Revision can be a daunting task if you’ve completed the first draft of your manuscript, but there are ways to make it more manageable. Remember: You don’t have to do everything all at once.
First, put your draft aside for a few weeks or months. Taking a break helps give you some distance so that you can approach it with a fresh eye. If you get new ideas, write them down in a separate file. Try not to tinker with the main manuscript at all.
Second, consider taking this time to send your draft out to a trusted circle of writers/friends with notes about the kinds of feedback you want — and it may differ from person to person. One person may have an eye for line editing, while another is great at critiquing character or plot. It will take time to collect their responses, and hopefully their feedback will help you focus on certain trouble spots as you revise, especially if it cites recurring issues. (Consider a small gift, homemade treat or offering a reciprocal edit to thank them for their time.)
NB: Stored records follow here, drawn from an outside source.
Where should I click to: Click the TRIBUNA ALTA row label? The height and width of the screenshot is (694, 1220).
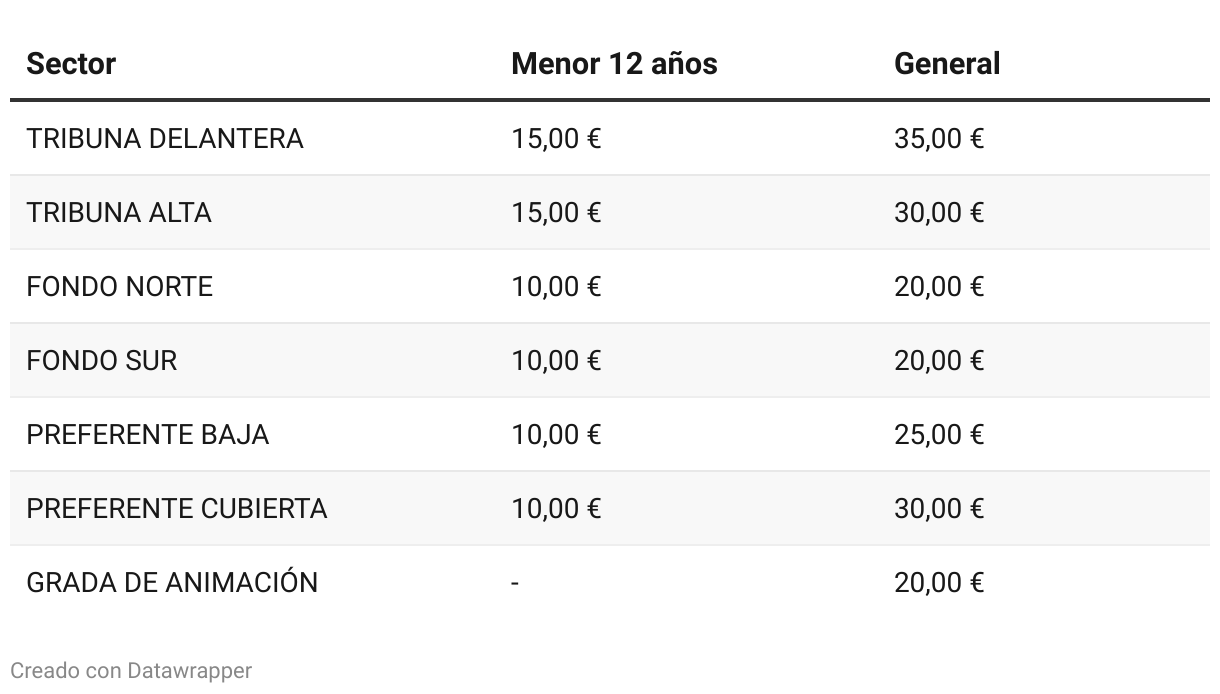pos(119,212)
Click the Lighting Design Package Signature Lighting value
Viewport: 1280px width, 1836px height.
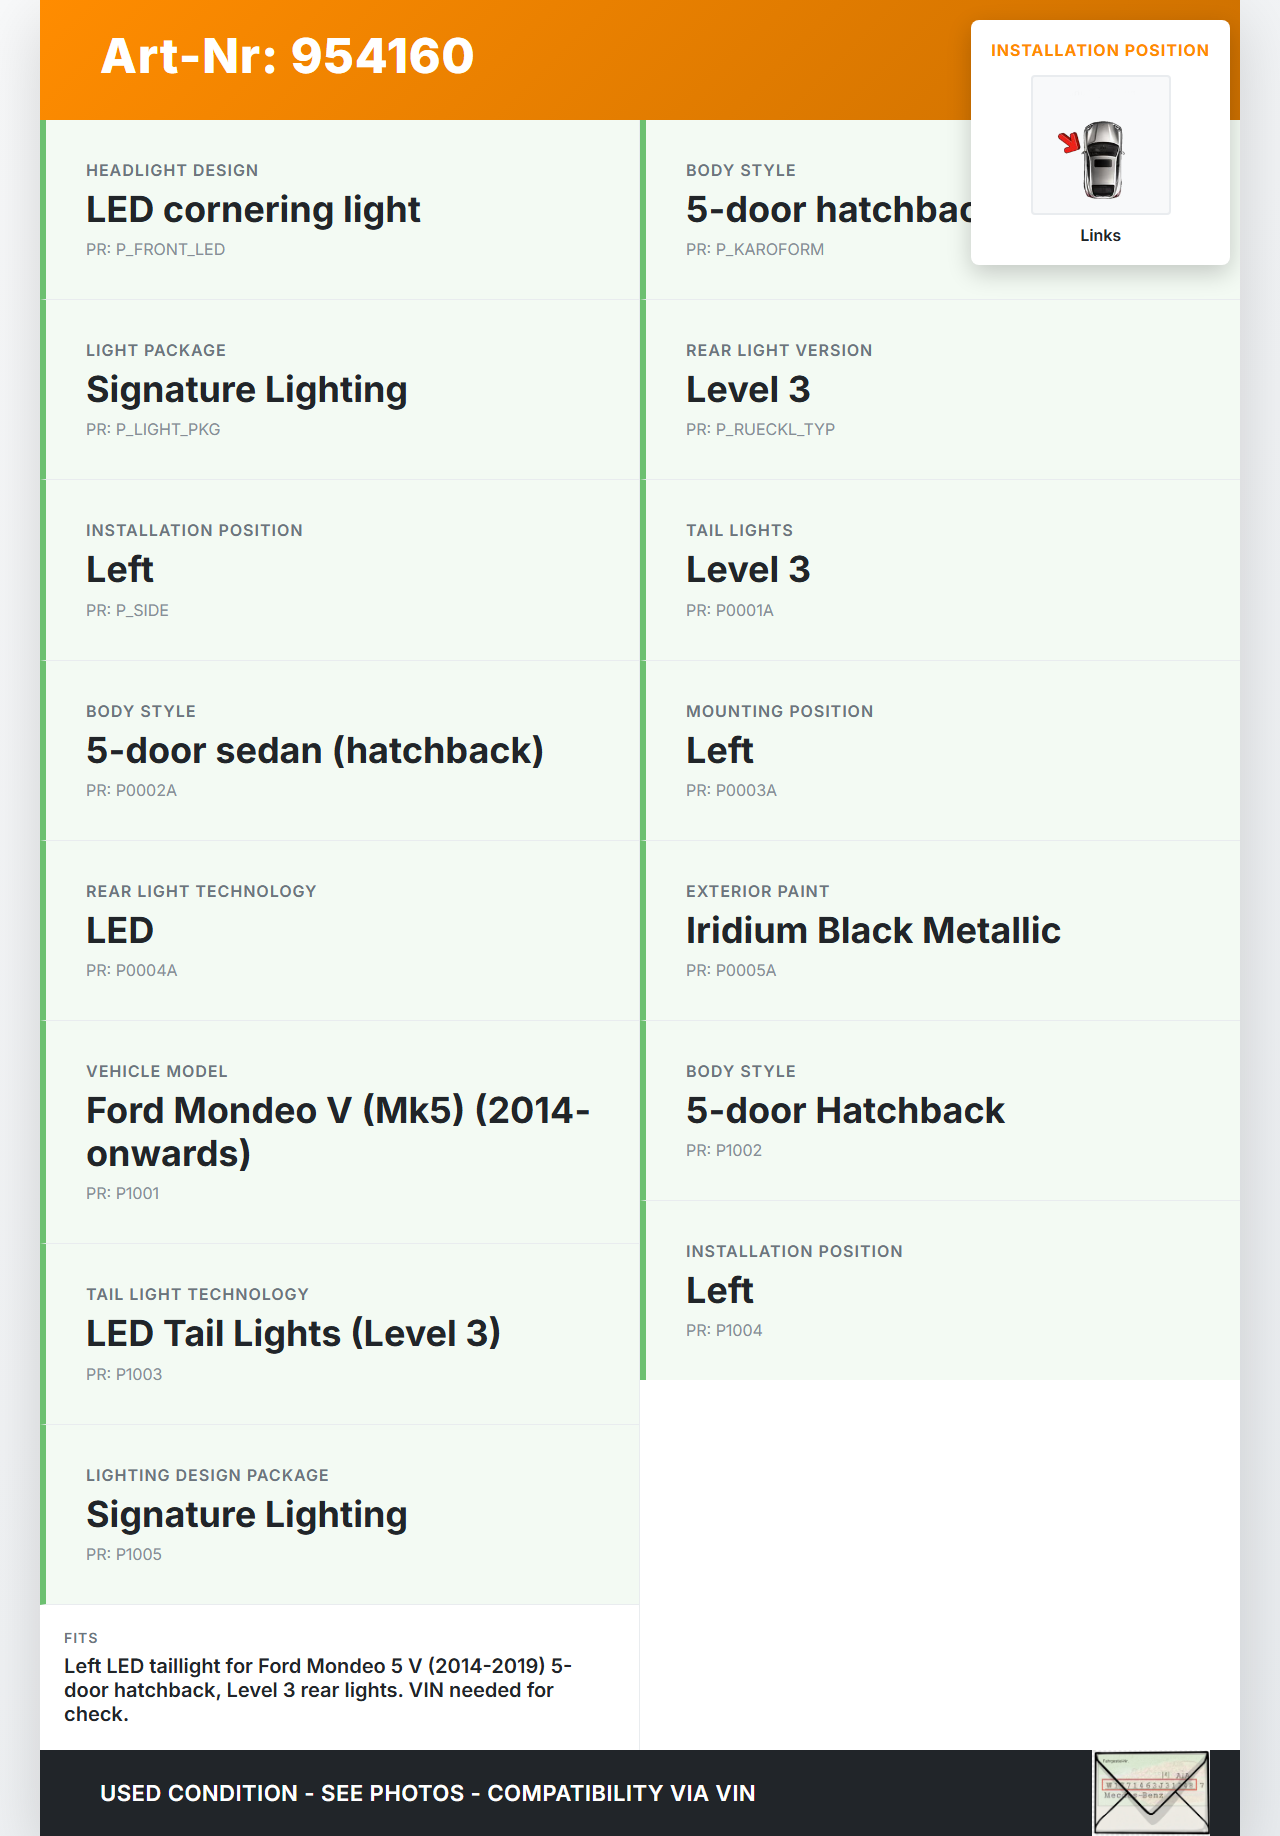[246, 1515]
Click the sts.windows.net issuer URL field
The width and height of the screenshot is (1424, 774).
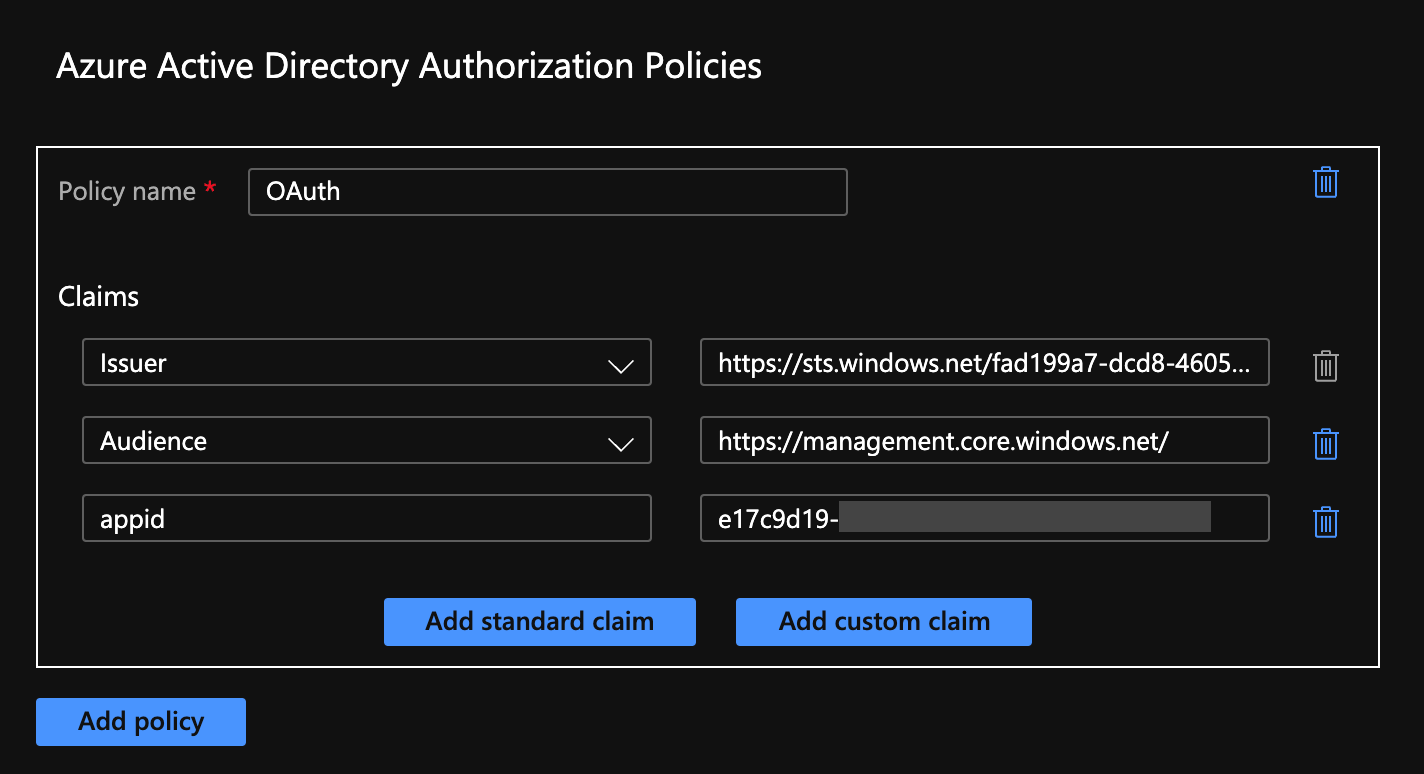984,363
When you are finally ready to return to the manuscript, make a copy of your master draft. Call this Revision 1 (or another label that you find helpful to organize drafts so that you can track changes). Choose one aspect of the manuscript to revise on this draft — grammar, dialogue, setting, transitions, etc. Make changes and then copy this draft. Call the next draft Revision 2 and choose another single specific aspect of the manuscript to revise. And so on, and so on. You may find it helpful and even necessary to go through this process more than once. By focusing on a single task at a time, you can improve your manuscript in an organized way that is both highly do-able and efficient.
Once your revisions are completed, it’s time to take a bigger picture look at the entire manuscript from the macro to the micro level. Consider sending this revised version to another circle of trusted writers/editors for their feedback. Examine the structure/narrative arc, then individual chapters, then paragraphs within the chapters, and then lines within the paragraphs. Does everything serve a purpose? Is it clear? Is there repetition? Is any information lacking? Highlight problem areas, and then set aside the manuscript again.
Finally, with the feedback you receive and a clear eye, tackle another revision (and fact-checking, if necessary for a nonfiction work) before sending it out for what may be a final critique. You may even want to consider hiring a professional book editor with experience in your genre. Don’t be discouraged. You did the hardest part: You got it all down on paper. Now, take your time to make your manuscript the best it can be.